49-Euro-Ticket: Warum die Nachfrage stockt und was jetzt passieren muss
Claudio Wiek49-Euro-Ticket: Warum die Nachfrage stockt und was jetzt passieren muss
Deutschlands 49-Euro-Monatsticket startete bundesweit am 1. Mai 2023 – mit unbegrenzter Nutzung von Regional- und Nahverkehr. Das Angebot zog zunächst rund 14,5 Millionen Nutzer:innen an und vereinfachte das komplizierte Tarifsystem des Landes. Nun mehren sich die Forderungen nach einem massiven Ausbau der öffentlichen Verkehrsnetze, um die Wirkung des Tickets zu verstärken.
Ursprünglich sollte das Ticket den Spritverbrauch um mindestens 500 Millionen Liter pro Jahr senken. Doch die Nachfrage ist laut dem Verband Deutscher Verkehrsunternehmen (VDV) in den letzten Monaten ins Stocken geraten. Expert:innen schätzen, dass noch bis zu 5,8 Millionen weitere Abonnements aktiviert werden könnten.
Der Preis für das Ticket stieg 2024 auf 63 Euro monatlich, mit geplanten jährlichen Anpassungen ab 2027. Um die Mindereinnahmen der Verkehrsbetriebe auszugleichen, zahlen Bund und Länder jährlich 3 Milliarden Euro als Ausgleich.

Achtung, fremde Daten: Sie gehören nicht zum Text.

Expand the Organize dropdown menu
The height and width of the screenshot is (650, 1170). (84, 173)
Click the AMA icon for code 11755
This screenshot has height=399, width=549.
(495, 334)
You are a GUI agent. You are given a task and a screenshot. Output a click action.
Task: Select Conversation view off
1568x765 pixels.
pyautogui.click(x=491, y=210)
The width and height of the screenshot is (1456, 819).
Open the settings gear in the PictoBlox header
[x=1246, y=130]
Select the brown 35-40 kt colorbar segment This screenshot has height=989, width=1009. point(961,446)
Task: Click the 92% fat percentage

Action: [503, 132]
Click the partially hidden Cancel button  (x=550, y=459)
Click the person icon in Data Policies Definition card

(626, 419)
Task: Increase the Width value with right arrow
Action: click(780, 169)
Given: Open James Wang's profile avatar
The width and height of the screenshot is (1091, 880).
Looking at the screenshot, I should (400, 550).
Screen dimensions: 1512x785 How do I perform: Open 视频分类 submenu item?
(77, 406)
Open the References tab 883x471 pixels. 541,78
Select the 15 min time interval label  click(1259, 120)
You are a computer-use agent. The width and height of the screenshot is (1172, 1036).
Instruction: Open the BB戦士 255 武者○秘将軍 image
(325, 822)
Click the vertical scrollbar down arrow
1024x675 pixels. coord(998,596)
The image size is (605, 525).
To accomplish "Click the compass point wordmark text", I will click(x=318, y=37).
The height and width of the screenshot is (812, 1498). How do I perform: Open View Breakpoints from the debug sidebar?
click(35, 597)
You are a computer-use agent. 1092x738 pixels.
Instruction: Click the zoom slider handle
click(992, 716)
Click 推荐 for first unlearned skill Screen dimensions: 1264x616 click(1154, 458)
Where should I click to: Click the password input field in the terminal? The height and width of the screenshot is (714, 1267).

Parallel dazu hat die Bundesregierung vom 1. Mai bis 30. Juni erneut eine temporäre Spritpreisbremse eingeführt. Kommunen und Verkehrsverbände drängen nun auf flächendeckende Verbesserungen im Regional- und Nahverkehr, um mehr Menschen zum Umstieg vom Auto zu bewegen.
Das 49-Euro-Ticket hat bereits Tarife vereinfacht und den Spritverbrauch reduziert – doch seine Zukunft hängt von höheren Nutzerzahlen ab. Mit gesicherten Mitteln und dem Potenzial für Millionen weitere Fahrgäste rückt nun der Ausbau der Verkehrsnetze in den Fokus, um die wachsende Nachfrage zu bedienen.